The Best Gladiator Sandals For Fighting to the Death

Ever get killed because your chic footwear was impractical for battle? Luckily, gifted swordsman can teach you a lot about wearable fashion! It’s about damn time for you to be the Maximus of the Colosseum while looking like a patron’s wife! With these totally on-trend gladiator sandals, you’ll not only have your style on fleek, but you’ll also be able to fight to the death:

 

Peachbush Gladiator Sandal (1)

Hadden Baby Girl Tall Shaft in Cognac

These sassy, blood red kicks are as fierce as your steel warrior helmet. That’s right; we said blood, because that’s all your opponent will be thinking about when he sees you in these, his own blood on the sandy floor of the arena as thousands of peasants cheer for you to kill him for sport. Later, when you’re dining on fresh meat in a nobleman’s house, you’ll be all, “I look good!”

 
 
 

Hadden Baby Girl (2)

Black Butterfly Cut Out Studded Peep Toe Knee High Gladiator Sandals in Cheetah

Go big or go home—to your grave! If you don’t win this fight, you’ll be buried in the ground, and that’s not a good look. But at least you’ll look fly as hell in these cheetah puppies.

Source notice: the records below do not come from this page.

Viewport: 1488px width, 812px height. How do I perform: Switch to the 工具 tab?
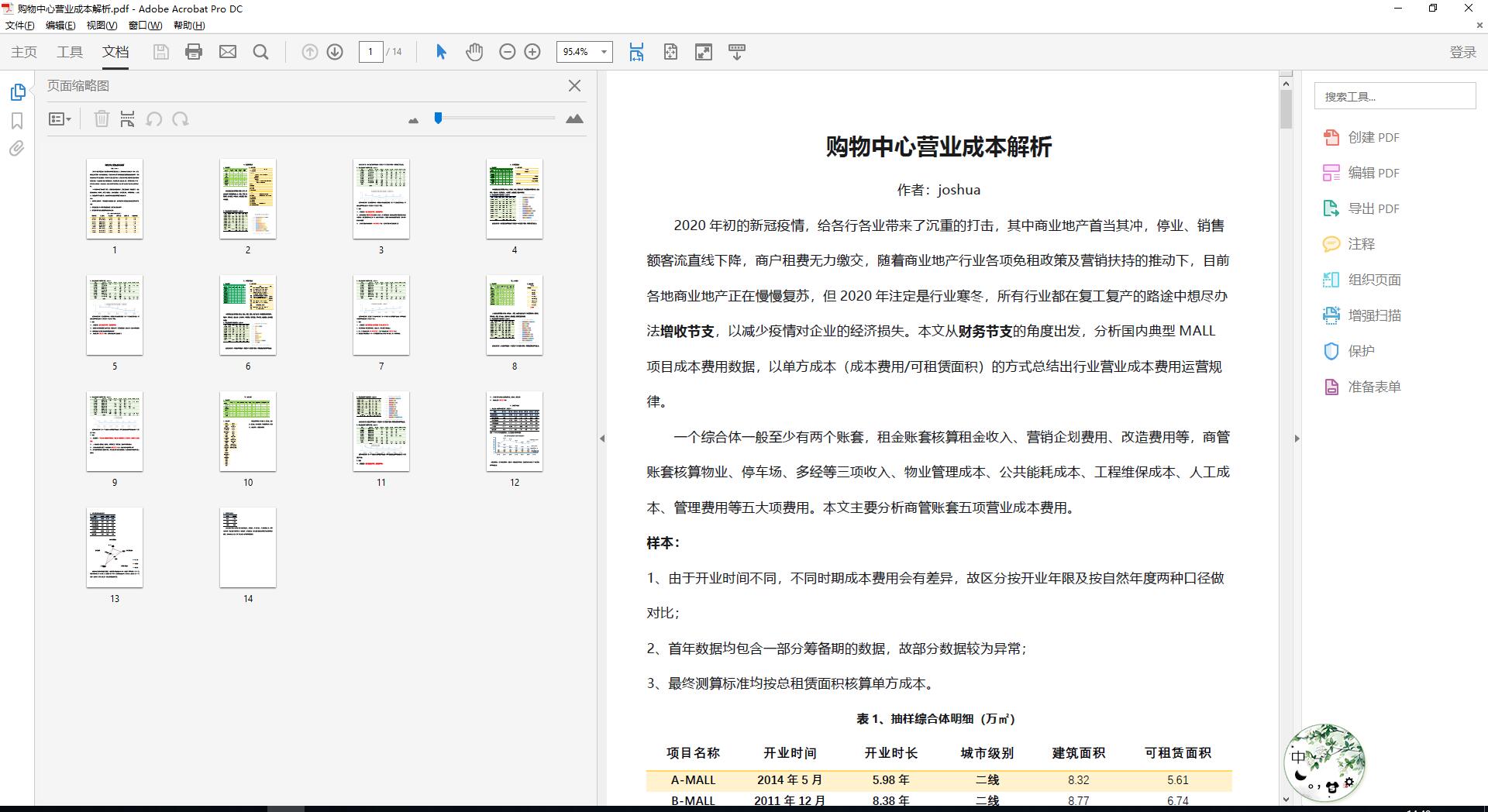pyautogui.click(x=70, y=52)
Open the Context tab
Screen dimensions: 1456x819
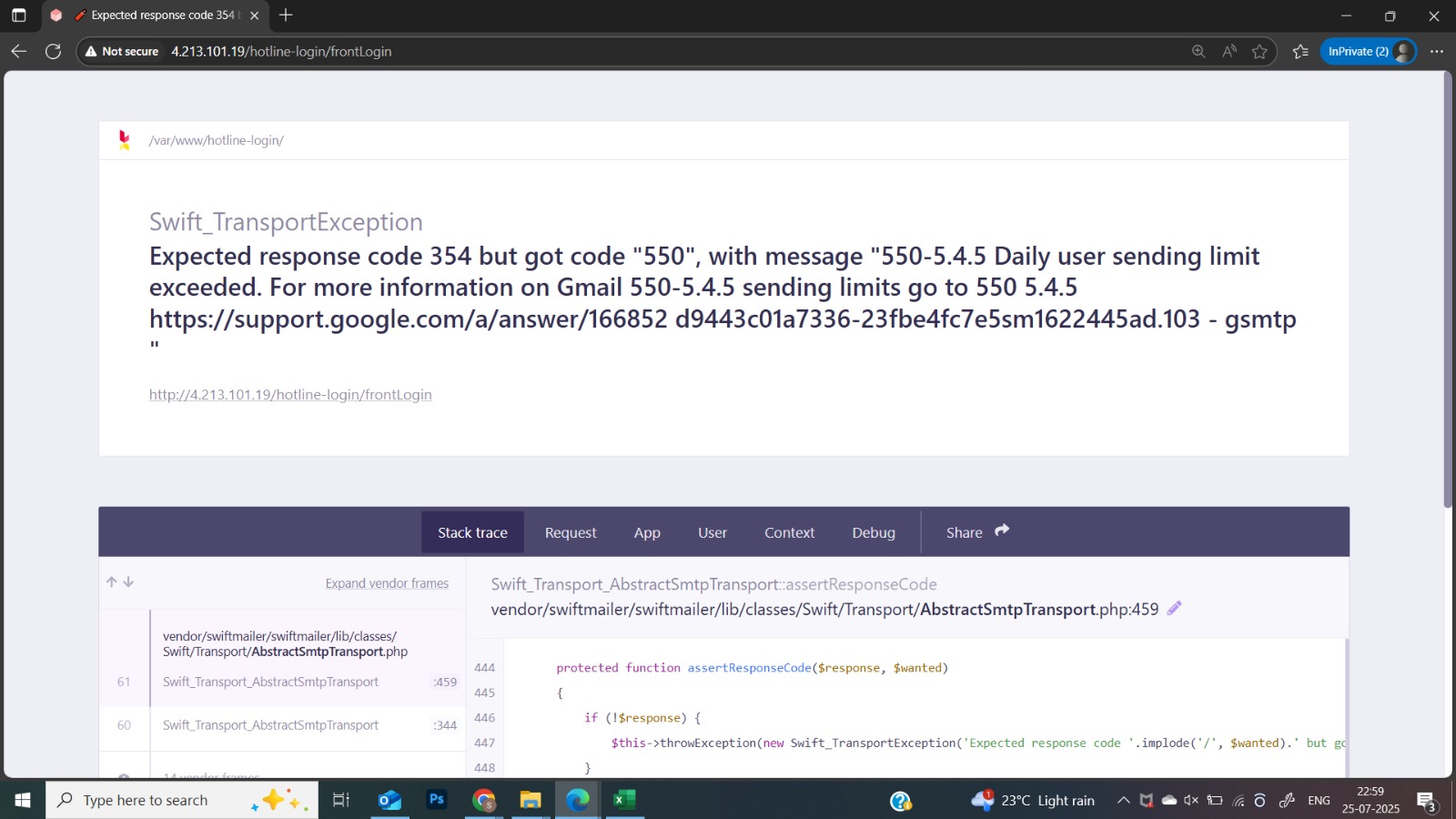789,532
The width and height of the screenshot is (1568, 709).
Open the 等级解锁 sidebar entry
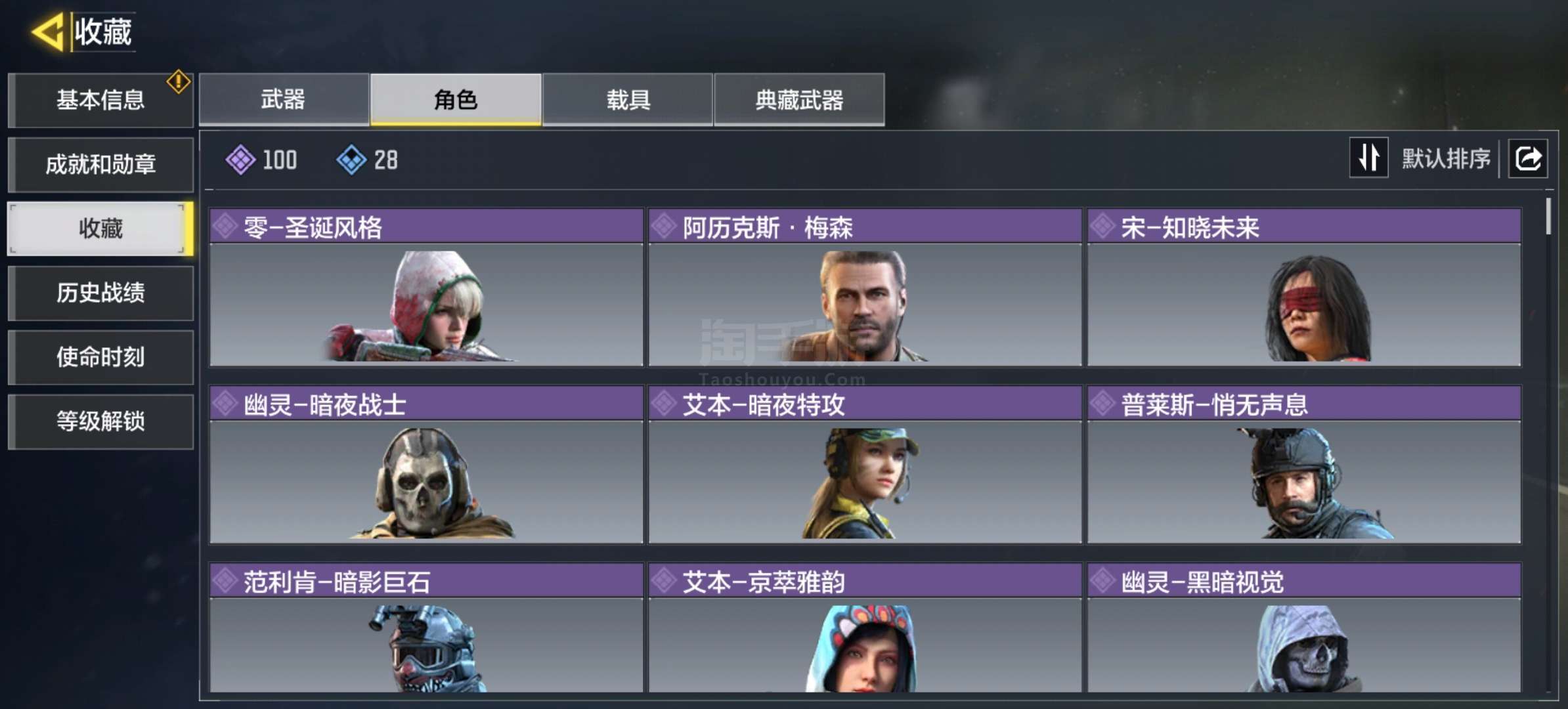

The peep toe is a flirty pop of femininity, and the three-inch heel is just enough to still be nimble in the arena. If all else fails, just buy yourself 20 minutes (that’s how long it will take you to get these off) and then stab your opponent in the eye with the heel.

 
 
 

Black Butterfly Gladiator Sandal (3)

Peachbush Gladiator Sandal in Black

With their sturdy leather and thick laces, these babies are sure to accentuate your gams while grounding your footing to give that perfect kill stance. Your trident will run with the blood of your opponents—score! Remember: You’re aiming for his eye sockets, but that doesn’t mean you can’t look like a woman while doing it!

 
 
 

Pro tip: When shopping for your hot death fighter sandal, bring a piece of armor with you into the dressing room. You can never really tell how the sandal looks without its accessories. And when in doubt about which sandal to pick, do as the Romans do, and wear no shoes. Because you’re probably going to die. You go, girl!